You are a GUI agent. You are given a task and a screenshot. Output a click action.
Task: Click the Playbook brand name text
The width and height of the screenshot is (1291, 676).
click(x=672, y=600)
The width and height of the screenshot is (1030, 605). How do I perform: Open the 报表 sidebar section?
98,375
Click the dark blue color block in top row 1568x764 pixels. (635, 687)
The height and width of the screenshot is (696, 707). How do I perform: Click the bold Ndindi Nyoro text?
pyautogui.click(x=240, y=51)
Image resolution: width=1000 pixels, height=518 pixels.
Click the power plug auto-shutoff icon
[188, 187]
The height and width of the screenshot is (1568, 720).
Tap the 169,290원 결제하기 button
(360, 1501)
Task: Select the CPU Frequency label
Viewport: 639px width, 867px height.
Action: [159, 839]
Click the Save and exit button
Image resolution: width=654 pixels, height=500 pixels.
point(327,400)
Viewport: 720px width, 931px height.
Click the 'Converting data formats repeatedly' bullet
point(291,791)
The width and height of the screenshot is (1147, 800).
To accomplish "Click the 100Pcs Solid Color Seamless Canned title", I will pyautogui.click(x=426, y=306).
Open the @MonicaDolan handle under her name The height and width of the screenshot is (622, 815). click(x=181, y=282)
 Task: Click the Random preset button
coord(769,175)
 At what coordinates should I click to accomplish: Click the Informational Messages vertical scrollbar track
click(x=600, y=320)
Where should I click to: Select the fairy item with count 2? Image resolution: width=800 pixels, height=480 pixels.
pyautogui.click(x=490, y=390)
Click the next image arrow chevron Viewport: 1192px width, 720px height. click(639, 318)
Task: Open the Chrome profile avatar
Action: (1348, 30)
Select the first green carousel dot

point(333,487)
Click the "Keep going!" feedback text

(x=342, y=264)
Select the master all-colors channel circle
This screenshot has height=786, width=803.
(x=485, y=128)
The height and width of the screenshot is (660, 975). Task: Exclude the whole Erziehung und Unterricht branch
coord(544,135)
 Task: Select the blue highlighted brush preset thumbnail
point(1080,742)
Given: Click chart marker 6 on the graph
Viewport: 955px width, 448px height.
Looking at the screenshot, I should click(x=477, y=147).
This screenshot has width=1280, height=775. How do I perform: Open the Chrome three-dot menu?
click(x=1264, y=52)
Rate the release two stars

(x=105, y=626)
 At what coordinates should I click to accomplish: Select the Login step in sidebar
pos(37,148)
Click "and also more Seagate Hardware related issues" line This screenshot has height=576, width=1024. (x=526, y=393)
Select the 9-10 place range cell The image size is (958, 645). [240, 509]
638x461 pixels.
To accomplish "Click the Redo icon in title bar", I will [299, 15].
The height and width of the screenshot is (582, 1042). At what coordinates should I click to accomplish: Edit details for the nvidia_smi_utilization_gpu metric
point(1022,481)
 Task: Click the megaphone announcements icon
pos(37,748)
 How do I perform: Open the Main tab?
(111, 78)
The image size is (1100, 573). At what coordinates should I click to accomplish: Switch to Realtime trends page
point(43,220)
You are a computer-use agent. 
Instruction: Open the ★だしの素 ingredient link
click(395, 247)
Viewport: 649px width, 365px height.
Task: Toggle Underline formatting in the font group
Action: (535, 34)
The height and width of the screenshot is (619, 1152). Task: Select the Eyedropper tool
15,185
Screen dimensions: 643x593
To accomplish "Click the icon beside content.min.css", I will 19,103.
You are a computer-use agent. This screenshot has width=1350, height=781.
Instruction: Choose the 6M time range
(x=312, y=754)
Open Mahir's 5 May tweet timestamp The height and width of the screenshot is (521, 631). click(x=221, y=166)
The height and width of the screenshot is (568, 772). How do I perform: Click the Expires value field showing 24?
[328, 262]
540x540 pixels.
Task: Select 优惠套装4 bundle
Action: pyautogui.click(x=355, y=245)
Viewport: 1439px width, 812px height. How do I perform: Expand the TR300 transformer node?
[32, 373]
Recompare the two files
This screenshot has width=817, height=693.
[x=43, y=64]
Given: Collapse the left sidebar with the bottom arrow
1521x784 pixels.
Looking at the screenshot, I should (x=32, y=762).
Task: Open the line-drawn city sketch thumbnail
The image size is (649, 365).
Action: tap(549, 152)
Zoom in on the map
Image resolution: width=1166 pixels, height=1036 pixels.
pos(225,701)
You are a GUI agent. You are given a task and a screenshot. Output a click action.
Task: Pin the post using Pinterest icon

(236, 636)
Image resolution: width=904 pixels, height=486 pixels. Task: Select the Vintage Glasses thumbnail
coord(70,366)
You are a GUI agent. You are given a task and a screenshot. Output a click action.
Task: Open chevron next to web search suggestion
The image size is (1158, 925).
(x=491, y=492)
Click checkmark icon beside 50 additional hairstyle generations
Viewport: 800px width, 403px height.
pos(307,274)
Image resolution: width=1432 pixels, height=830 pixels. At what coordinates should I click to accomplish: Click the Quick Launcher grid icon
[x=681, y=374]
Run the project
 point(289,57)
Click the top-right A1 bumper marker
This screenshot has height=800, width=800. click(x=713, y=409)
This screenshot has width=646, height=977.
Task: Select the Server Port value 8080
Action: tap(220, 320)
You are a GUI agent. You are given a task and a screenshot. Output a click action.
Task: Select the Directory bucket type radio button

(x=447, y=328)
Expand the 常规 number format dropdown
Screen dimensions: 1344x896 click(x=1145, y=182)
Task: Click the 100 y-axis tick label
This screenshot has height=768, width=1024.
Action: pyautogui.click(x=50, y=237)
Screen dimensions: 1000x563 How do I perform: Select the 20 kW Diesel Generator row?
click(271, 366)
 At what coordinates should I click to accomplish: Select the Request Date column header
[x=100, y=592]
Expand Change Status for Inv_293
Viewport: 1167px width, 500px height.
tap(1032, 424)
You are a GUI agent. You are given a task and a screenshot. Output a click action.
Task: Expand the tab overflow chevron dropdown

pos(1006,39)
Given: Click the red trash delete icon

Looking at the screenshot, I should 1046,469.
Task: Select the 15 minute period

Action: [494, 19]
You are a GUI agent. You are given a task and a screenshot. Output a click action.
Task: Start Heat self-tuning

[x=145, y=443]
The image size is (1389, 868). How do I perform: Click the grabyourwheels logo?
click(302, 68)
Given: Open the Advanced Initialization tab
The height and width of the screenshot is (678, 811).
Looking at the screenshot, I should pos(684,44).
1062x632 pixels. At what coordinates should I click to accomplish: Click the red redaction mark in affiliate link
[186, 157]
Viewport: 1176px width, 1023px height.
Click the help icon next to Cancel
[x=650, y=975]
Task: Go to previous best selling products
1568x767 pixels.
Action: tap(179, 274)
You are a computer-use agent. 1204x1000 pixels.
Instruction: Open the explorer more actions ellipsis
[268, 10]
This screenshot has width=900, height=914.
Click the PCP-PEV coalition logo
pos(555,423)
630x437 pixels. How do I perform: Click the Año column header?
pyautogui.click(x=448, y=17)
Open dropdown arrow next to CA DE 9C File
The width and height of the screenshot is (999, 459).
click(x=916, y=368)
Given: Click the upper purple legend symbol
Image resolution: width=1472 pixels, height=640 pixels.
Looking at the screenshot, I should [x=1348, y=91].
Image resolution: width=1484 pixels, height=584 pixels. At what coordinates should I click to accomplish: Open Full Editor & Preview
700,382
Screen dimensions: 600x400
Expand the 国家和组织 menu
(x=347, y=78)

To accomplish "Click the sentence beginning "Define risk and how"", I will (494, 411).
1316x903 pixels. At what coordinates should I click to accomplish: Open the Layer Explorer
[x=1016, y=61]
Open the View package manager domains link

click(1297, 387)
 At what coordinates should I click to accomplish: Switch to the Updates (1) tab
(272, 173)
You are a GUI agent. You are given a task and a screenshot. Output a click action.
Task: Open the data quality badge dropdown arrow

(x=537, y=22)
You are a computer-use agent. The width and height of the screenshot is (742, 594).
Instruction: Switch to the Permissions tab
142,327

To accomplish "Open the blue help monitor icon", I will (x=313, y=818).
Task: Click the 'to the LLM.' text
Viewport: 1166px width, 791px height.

## [REQUIRED WORK]
Please restate word for word the lines of the material above, beginning with the one that holds "1316x903 pixels. At" and ending with the last.

## [RESPONSE AREA]
1316x903 pixels. At what coordinates should I click to accomplish: Open the Layer Explorer
[x=1016, y=61]
Open the View package manager domains link

click(1297, 387)
 At what coordinates should I click to accomplish: Switch to the Updates (1) tab
(272, 173)
You are a GUI agent. You are given a task and a screenshot. Output a click action.
Task: Open the data quality badge dropdown arrow

(x=537, y=22)
You are a computer-use agent. The width and height of the screenshot is (742, 594).
Instruction: Switch to the Permissions tab
142,327

To accomplish "Open the blue help monitor icon", I will (x=313, y=818).
Task: Click the 'to the LLM.' text
Viewport: 1166px width, 791px height.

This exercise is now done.